# Stored records
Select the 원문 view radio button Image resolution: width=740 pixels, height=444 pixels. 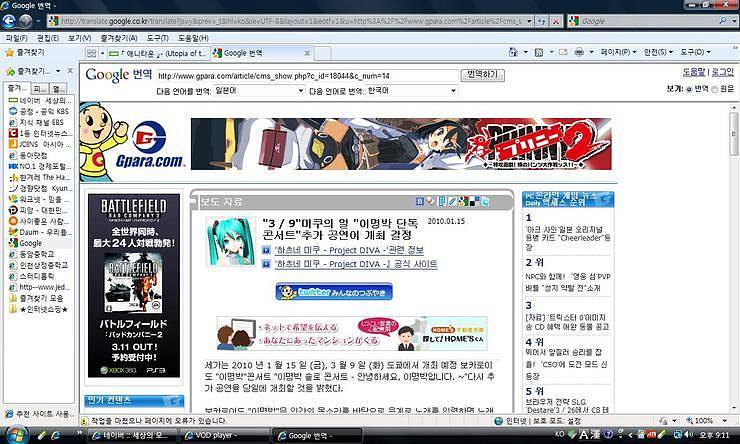714,89
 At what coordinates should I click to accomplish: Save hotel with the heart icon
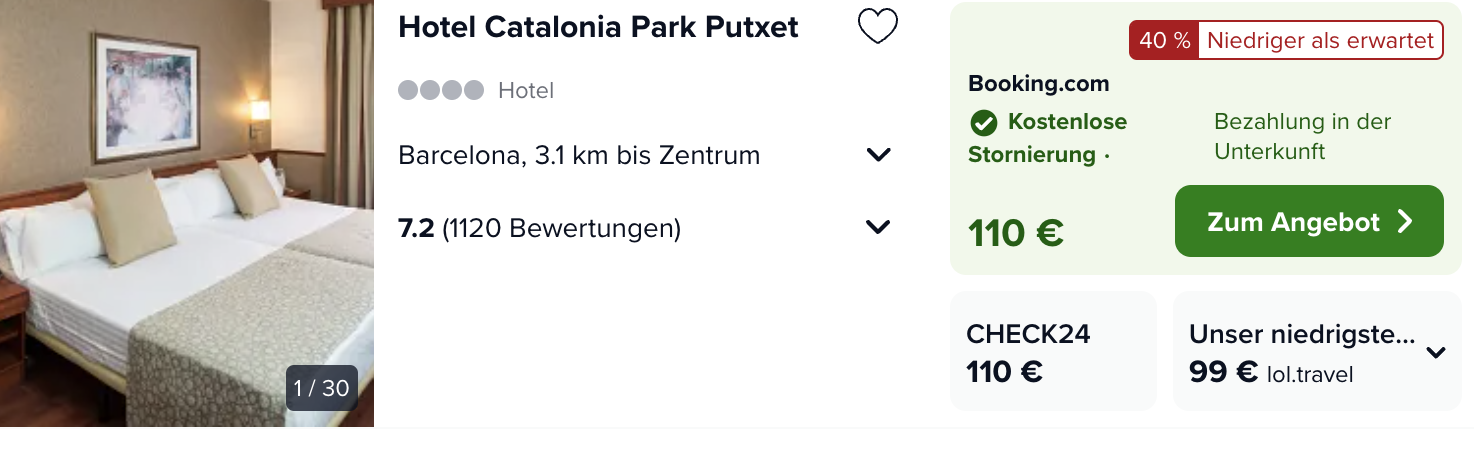coord(878,27)
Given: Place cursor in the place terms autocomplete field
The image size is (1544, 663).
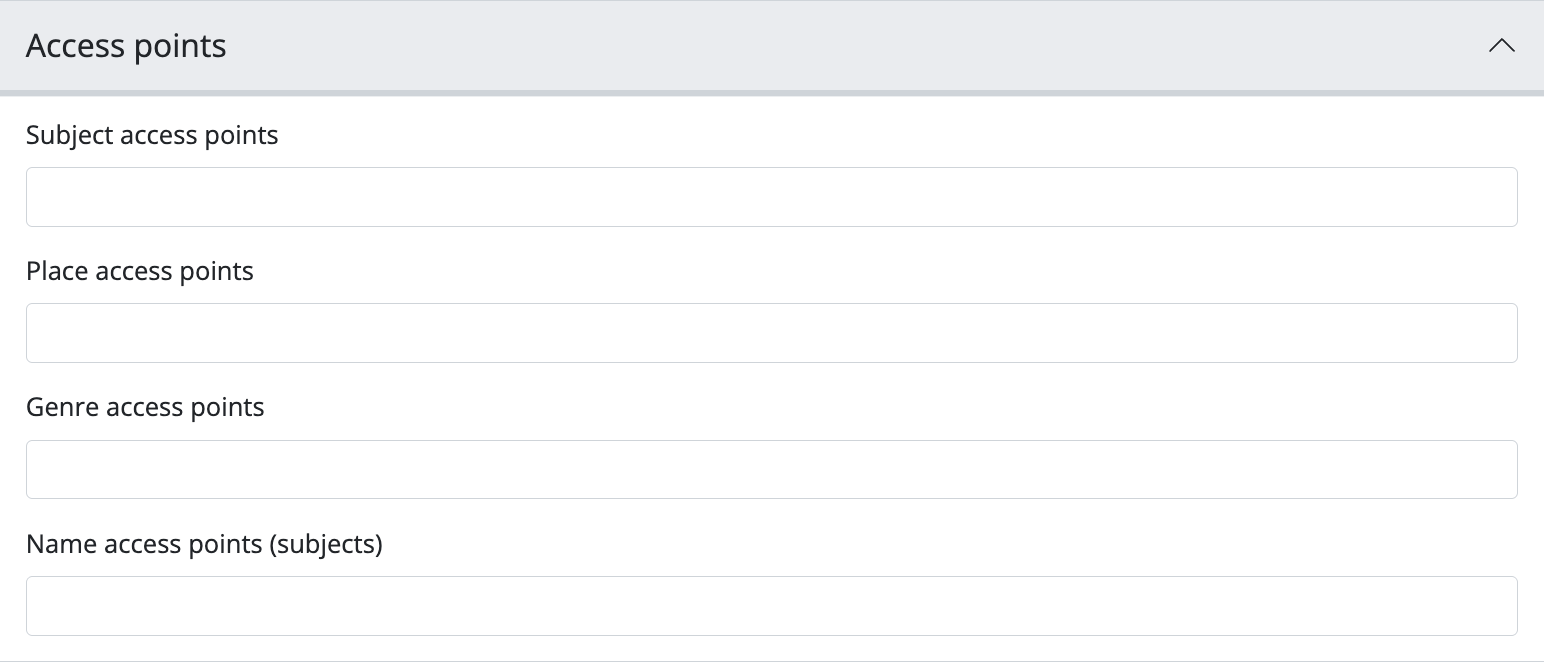Looking at the screenshot, I should [x=771, y=333].
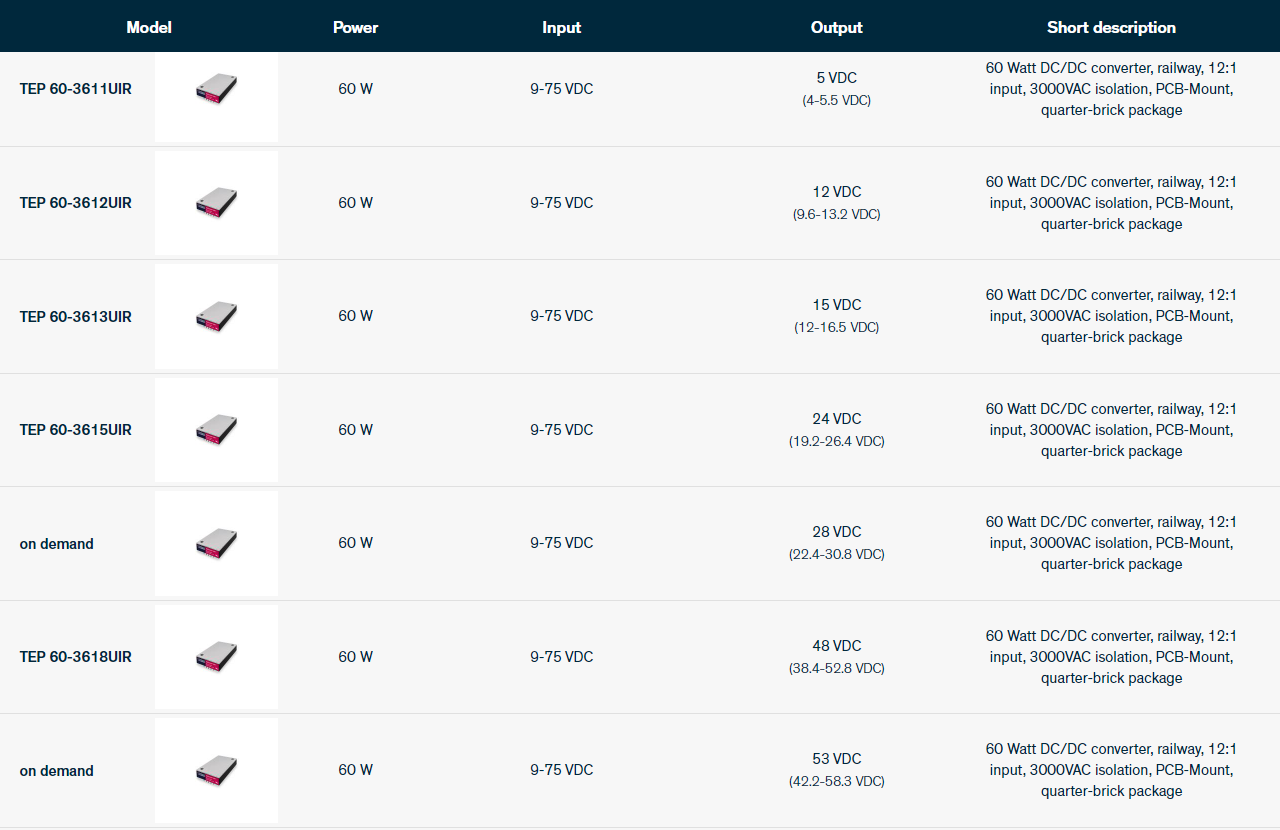
Task: Click the TEP 60-3612UIR converter thumbnail
Action: click(216, 203)
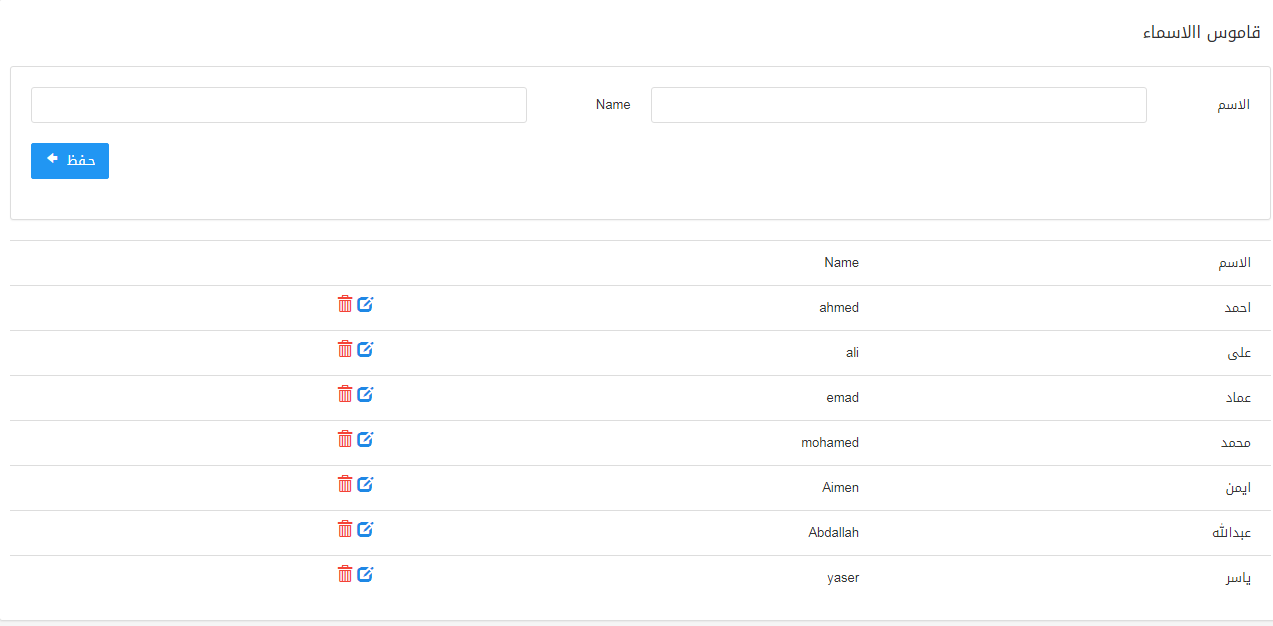Viewport: 1273px width, 626px height.
Task: Delete the yaser entry
Action: [x=345, y=574]
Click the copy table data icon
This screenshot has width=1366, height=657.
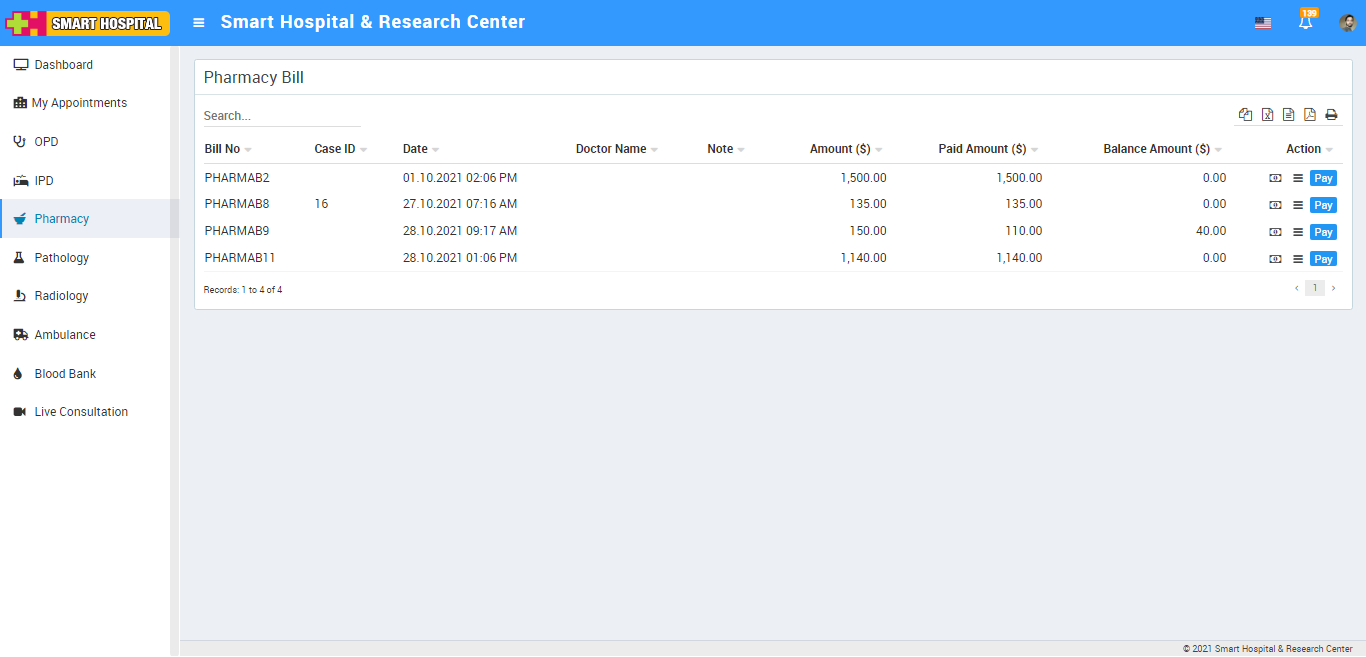click(1245, 115)
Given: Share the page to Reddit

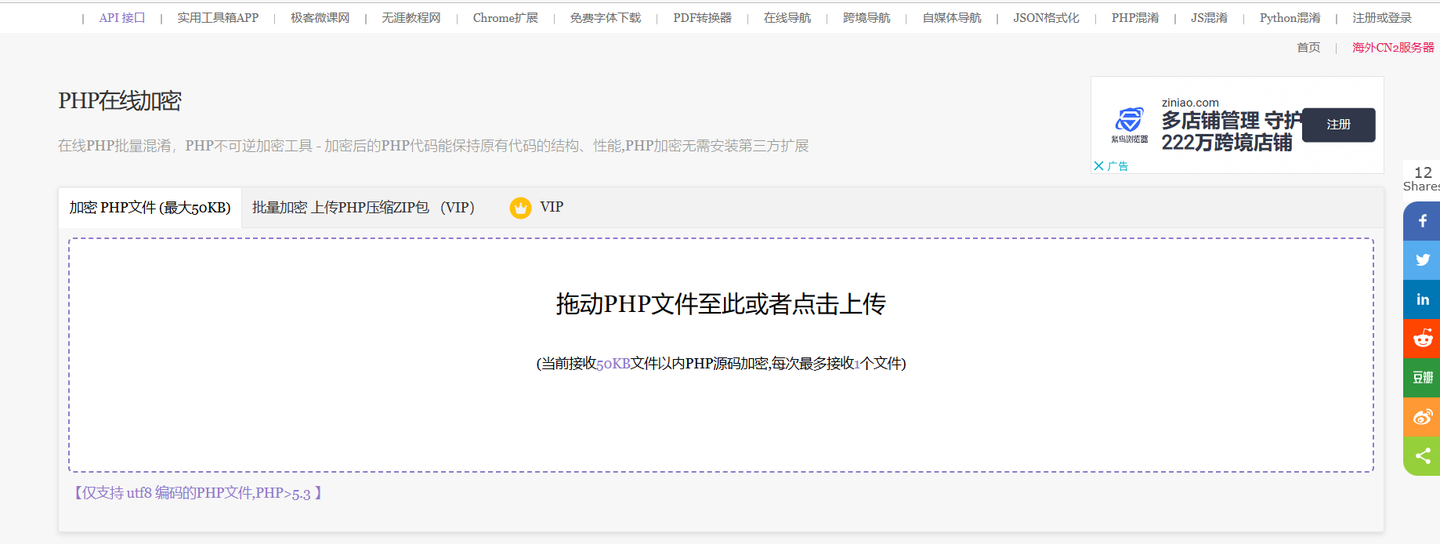Looking at the screenshot, I should [x=1422, y=339].
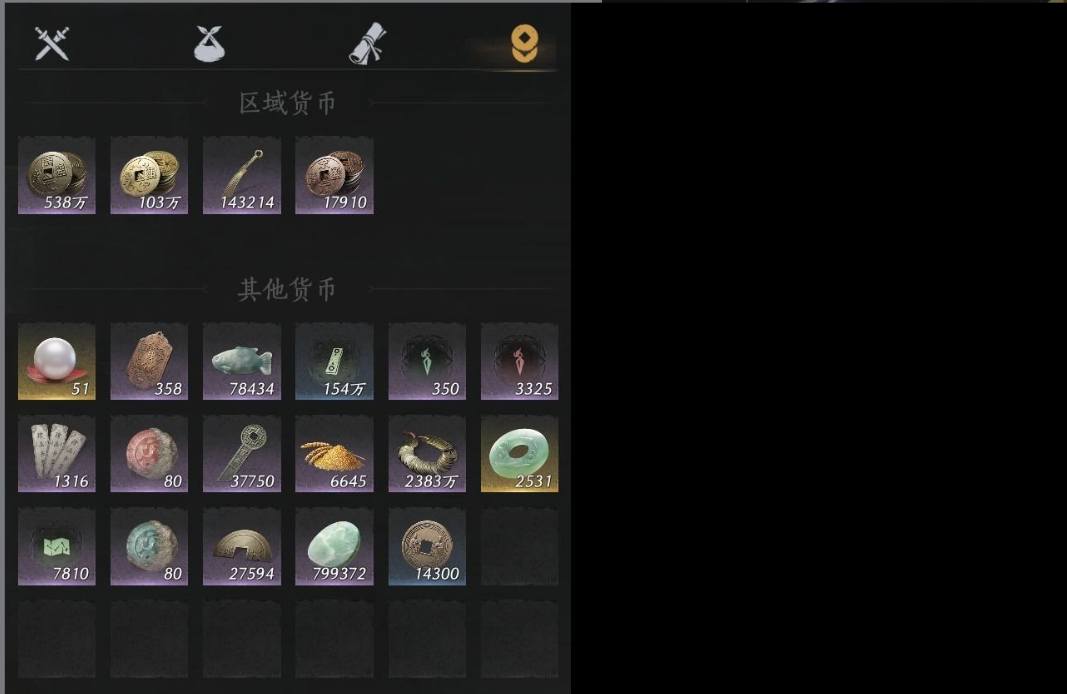
Task: Select the key-shaped coin with 37750
Action: tap(242, 454)
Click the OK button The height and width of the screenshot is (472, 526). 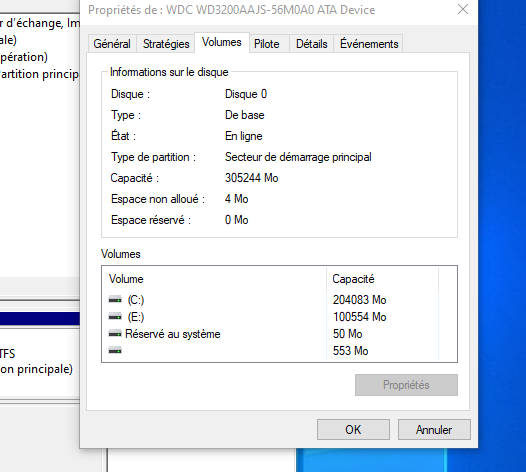pos(353,429)

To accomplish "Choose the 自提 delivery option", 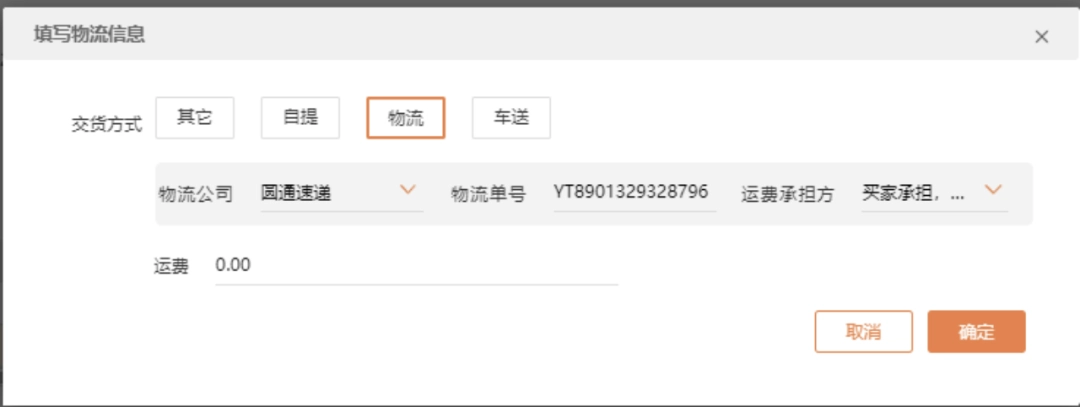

# Work required
Return exactly the lines above, from the one with "At what coordinates" up to and including the one with "Given: Place cursor", and include no pictures.

# Result for this exercise
 At what coordinates should I click to accomplish: Save hotel with the heart icon
coord(878,27)
Given: Place cursor in the place terms autocomplete field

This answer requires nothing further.